Nota per i pazienti che stanno seguendo una dieta a basso contenuto di sodio

Cluviat contiene da 124,4 a 195,4 mg (da 5,41 a 8,50 mmol) di sodio per ogni dose (40 UI/kg di peso corporeo – 70 kg in media), se si assume la dose raccomandata (2800 UI = 44,8 ml). Da tenere in considerazione nei pazienti che stanno seguendo una dieta a contenuto controllato di sodio.

Sicurezza virale

Le misure standard di prevenzione delle infezioni derivanti dall'uso di medicinali ottenuti dal sangue o dal plasma umano comprendono la selezione dei donatori, lo screening delle singole donazioni e dei pool di plasma per specifici marcatori di infezione e l'inclusione di processi di produzione efficienti per l'inattivazione/rimozione dei virus. Ciononostante, in caso di somministrazione di medicinali ottenuti dal sangue o dal plasma umano, non è possibile escludere completamente la possibilità di trasmissione di agenti infettivi.
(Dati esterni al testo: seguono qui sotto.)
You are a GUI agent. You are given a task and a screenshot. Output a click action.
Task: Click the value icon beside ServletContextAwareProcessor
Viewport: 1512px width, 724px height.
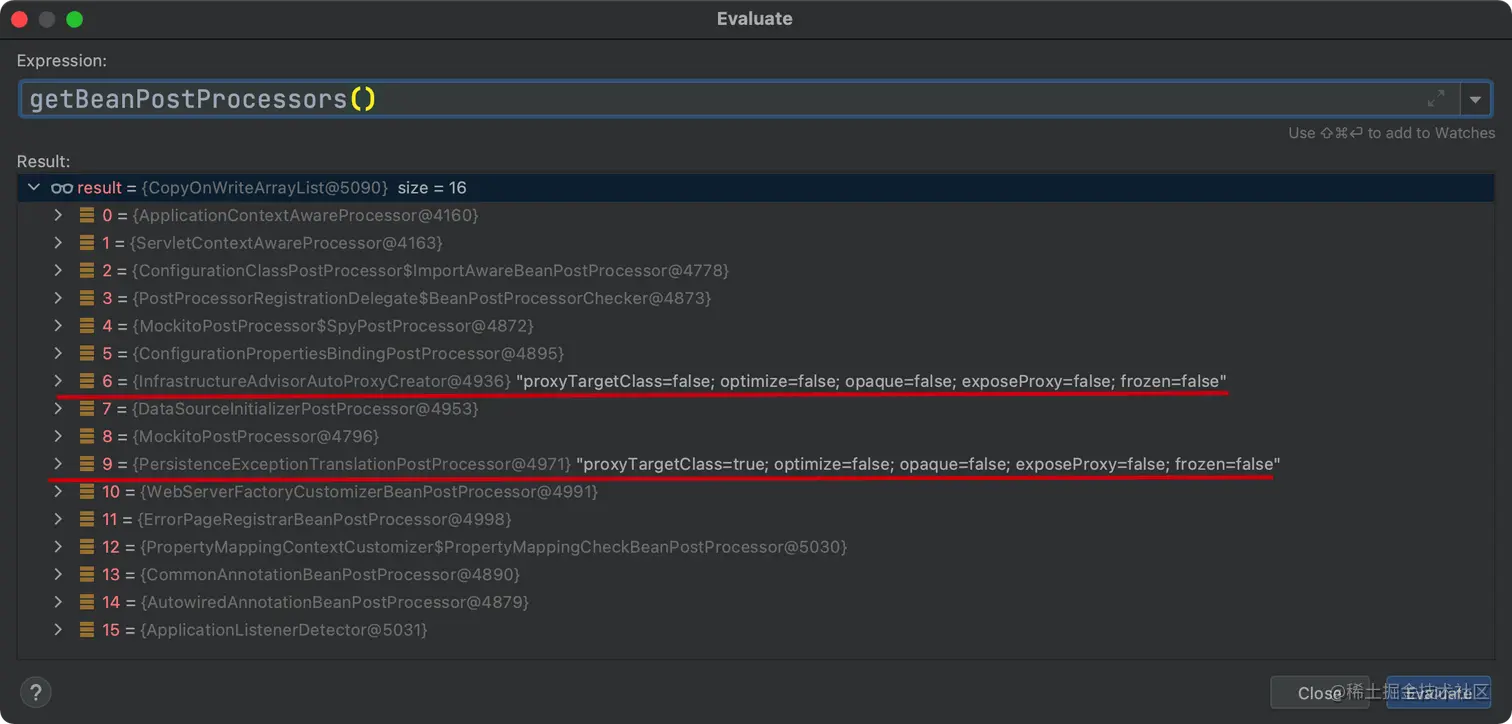(x=85, y=242)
Questo vale anche per virus sconosciuti oppure emergenti o per altri agenti patogeni.

Le misure adottate sono ritenute efficaci per i virus dotati di involucro come il virus dell'immunodeficienza umana (HIV), il virus dell'epatite B (HBV) e il virus dell'epatite C (HCV), nonché per i virus senza involucro dell'epatite A e il parvovirus B19.

Si raccomanda fortemente di annotare il nome e il numero di lotto del medicinale in occasione di ogni somministrazione di una dose di Cluviat, al fine di mantenere un collegamento tra il paziente e il lotto di prodotto.

Opportune vaccinazioni (epatite A e B) devono essere prese in considerazione per i pazienti sottoposti ad una somministrazione regolare/ripetuta di medicinali ottenuti dal plasma umano.


INTERAZIONI



Quali farmaci o principi attivi possono interagire con l'effetto di Cluviat 1.250 UI polvere e solvente per soluzione iniettabile/per infusione 1 flaconcino

Non sono stati condotti studi sull'interazione.


SOVRADOSAGGIO



Cosa fare se avete preso una dose eccessiva di Cluviat 1.250 UI polvere e solvente per soluzione iniettabile/per infusione 1 flaconcino

Non sono stati segnalati casi di sovradosaggio.


CONSERVAZIONE



Conservare in frigorifero (+2°C - +8°C).

Non congelare.

Conservare il flaconcino nella confezione esterna, al fine di proteggerlo dalla luce.

Per le condizioni di conservazione dopo la ricostituzione del medicinale, vedere il paragrafo (qui non riportato) 6.3.